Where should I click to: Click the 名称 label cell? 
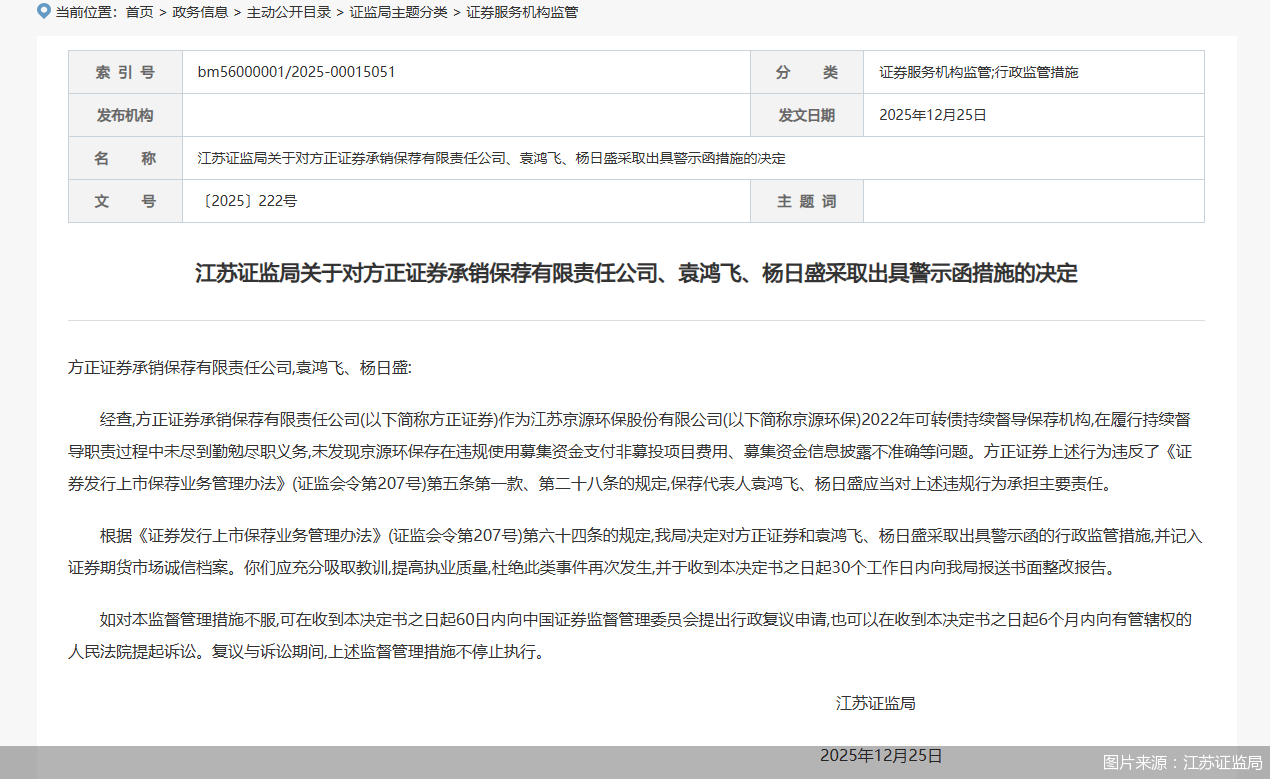[125, 157]

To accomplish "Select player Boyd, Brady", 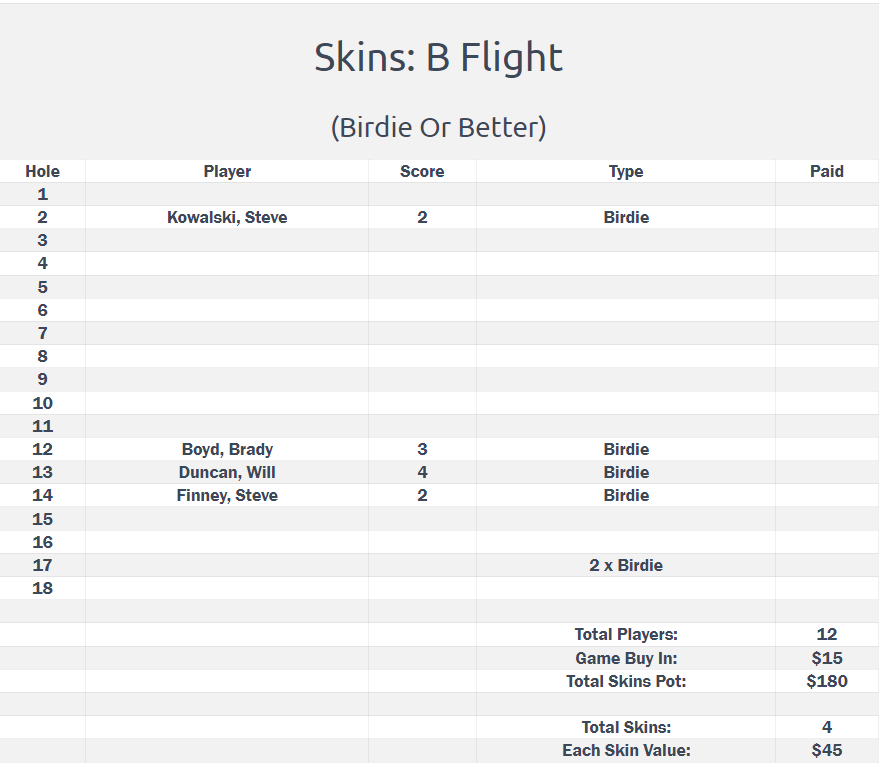I will (x=227, y=450).
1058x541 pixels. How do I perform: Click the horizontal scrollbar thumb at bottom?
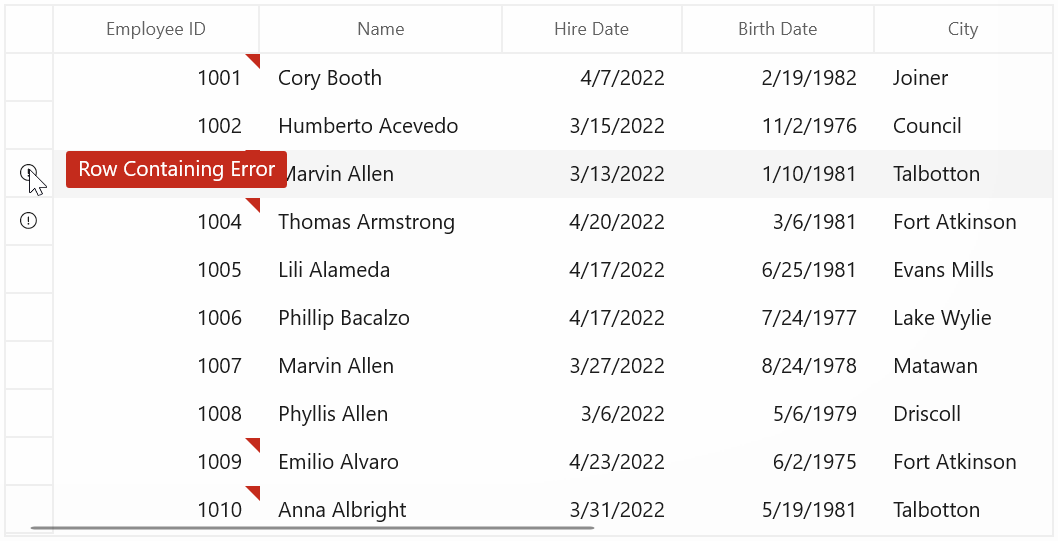pos(312,528)
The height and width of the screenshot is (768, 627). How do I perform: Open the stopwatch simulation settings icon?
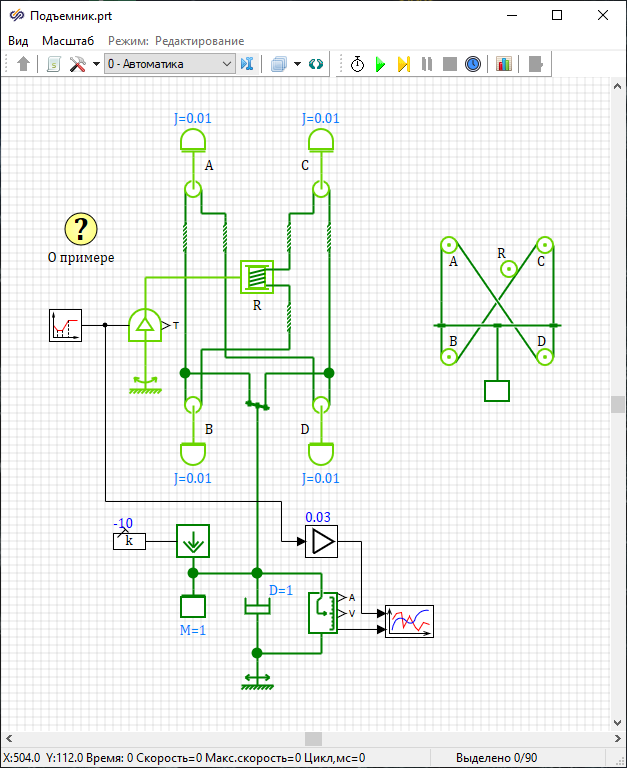tap(357, 64)
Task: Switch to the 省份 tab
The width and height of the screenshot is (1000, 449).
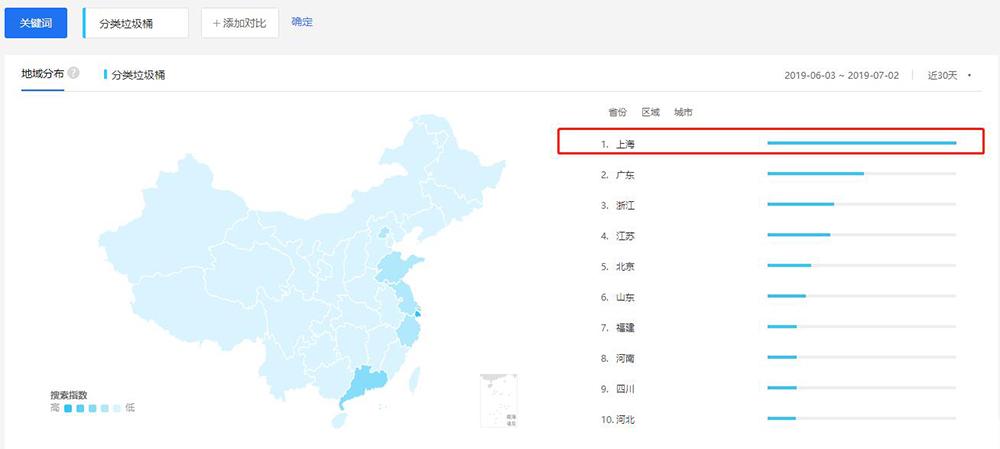Action: 617,112
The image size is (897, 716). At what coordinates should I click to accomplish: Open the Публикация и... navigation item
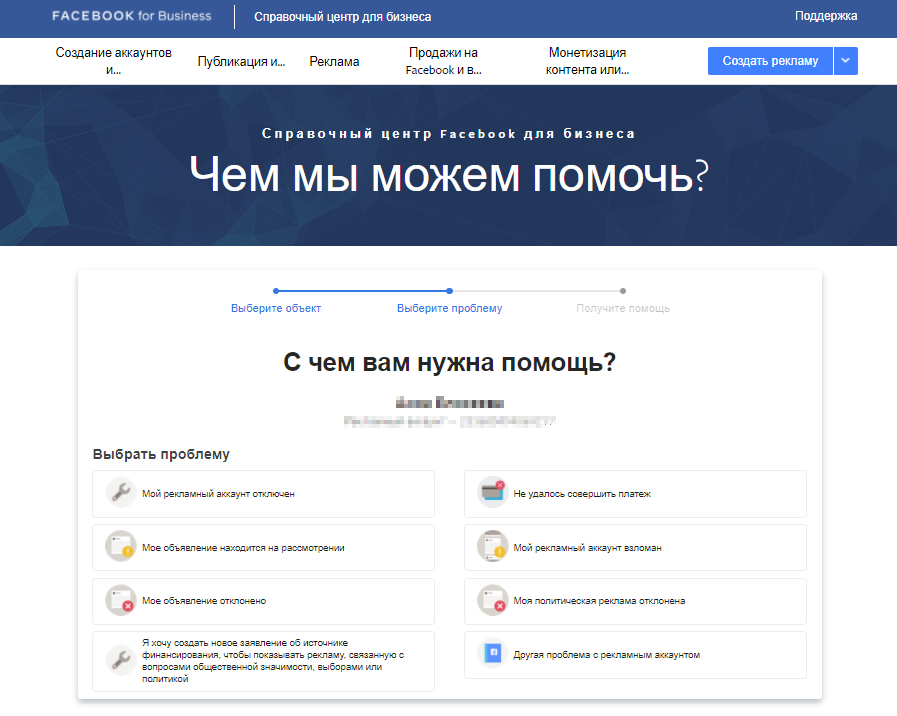coord(241,61)
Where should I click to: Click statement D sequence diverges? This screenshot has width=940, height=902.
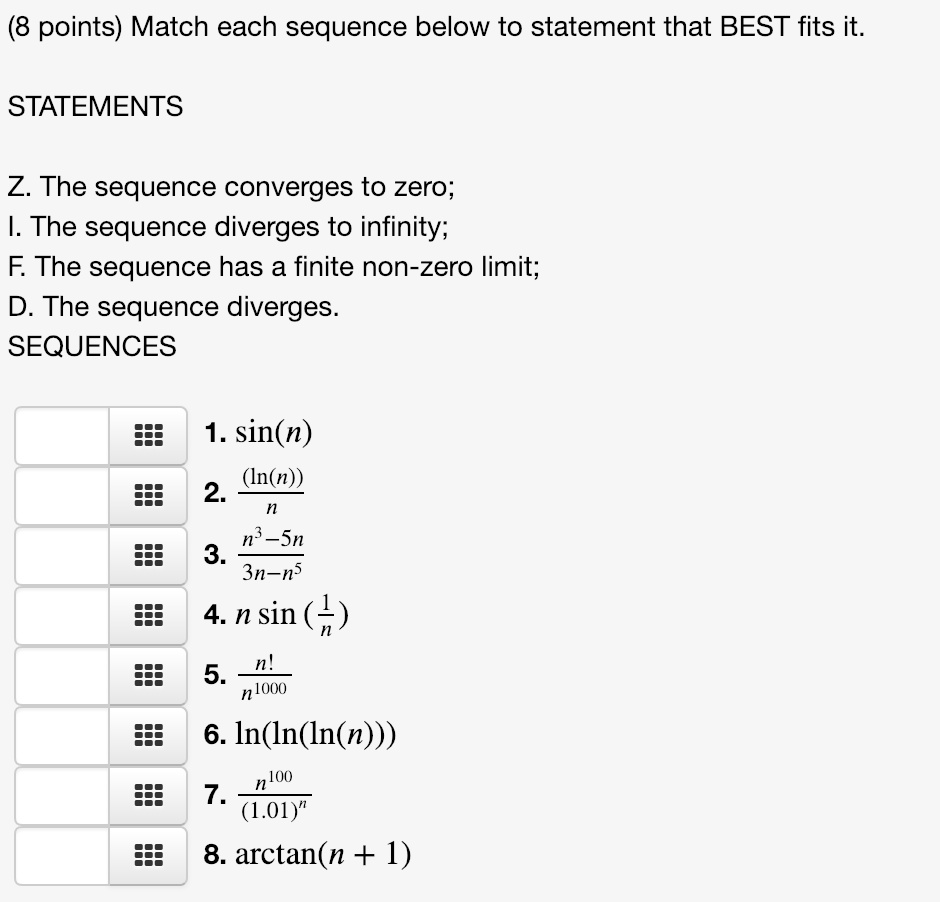pos(173,307)
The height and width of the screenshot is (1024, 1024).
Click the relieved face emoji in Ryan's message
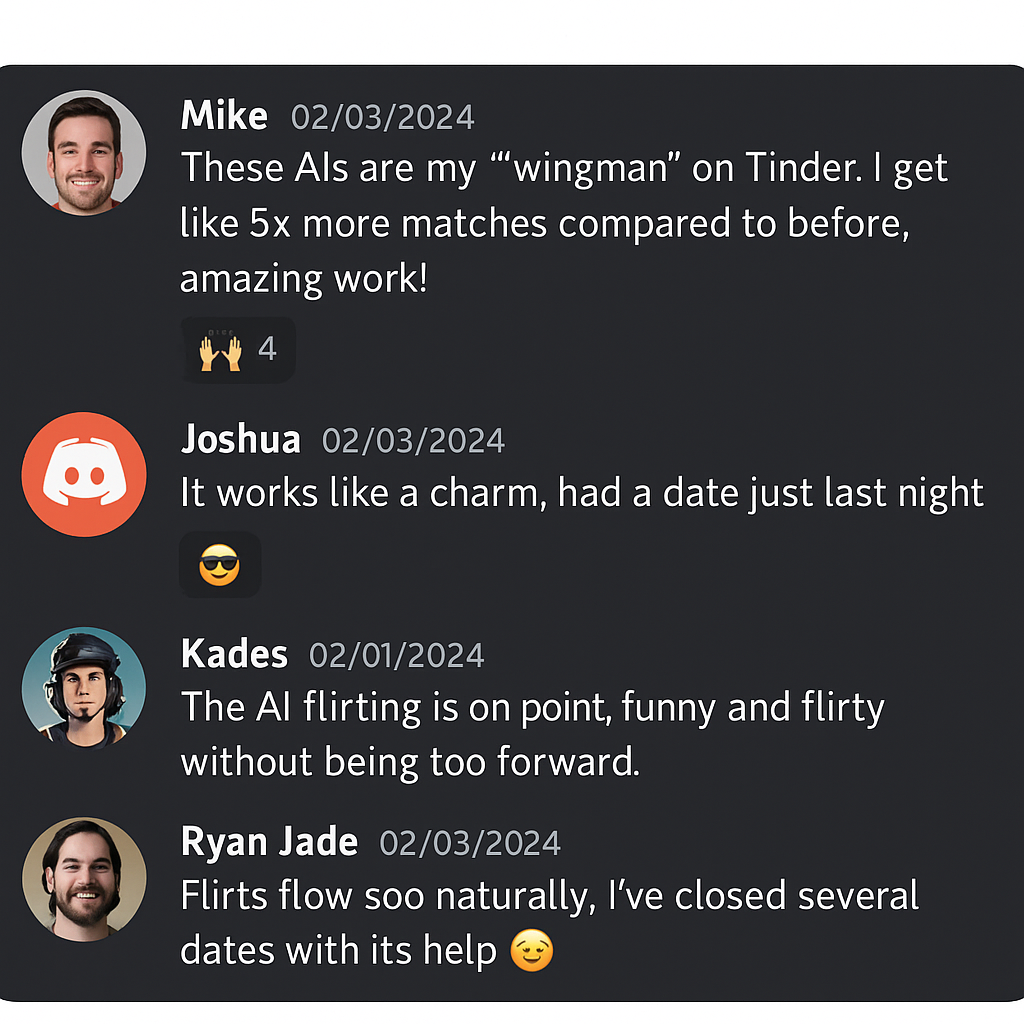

■ ■ ■ ■

[Exercise directions] Give again, word for word, the line that contains "The height and width of the screenshot is (768, 627)." and every line after it through the end of the entries; omit the pictures.

[Worked solution]
The height and width of the screenshot is (768, 627). How do I perform: Open the stopwatch simulation settings icon?
tap(357, 64)
Task: Switch to the 省份 tab
The width and height of the screenshot is (1000, 449).
Action: 617,112
The image size is (897, 716). At what coordinates should I click to accomplish: Open the Публикация и... navigation item
coord(241,61)
Where should I click to: Click statement D sequence diverges? This screenshot has width=940, height=902.
pos(173,307)
The height and width of the screenshot is (1024, 1024).
Click the relieved face emoji in Ryan's message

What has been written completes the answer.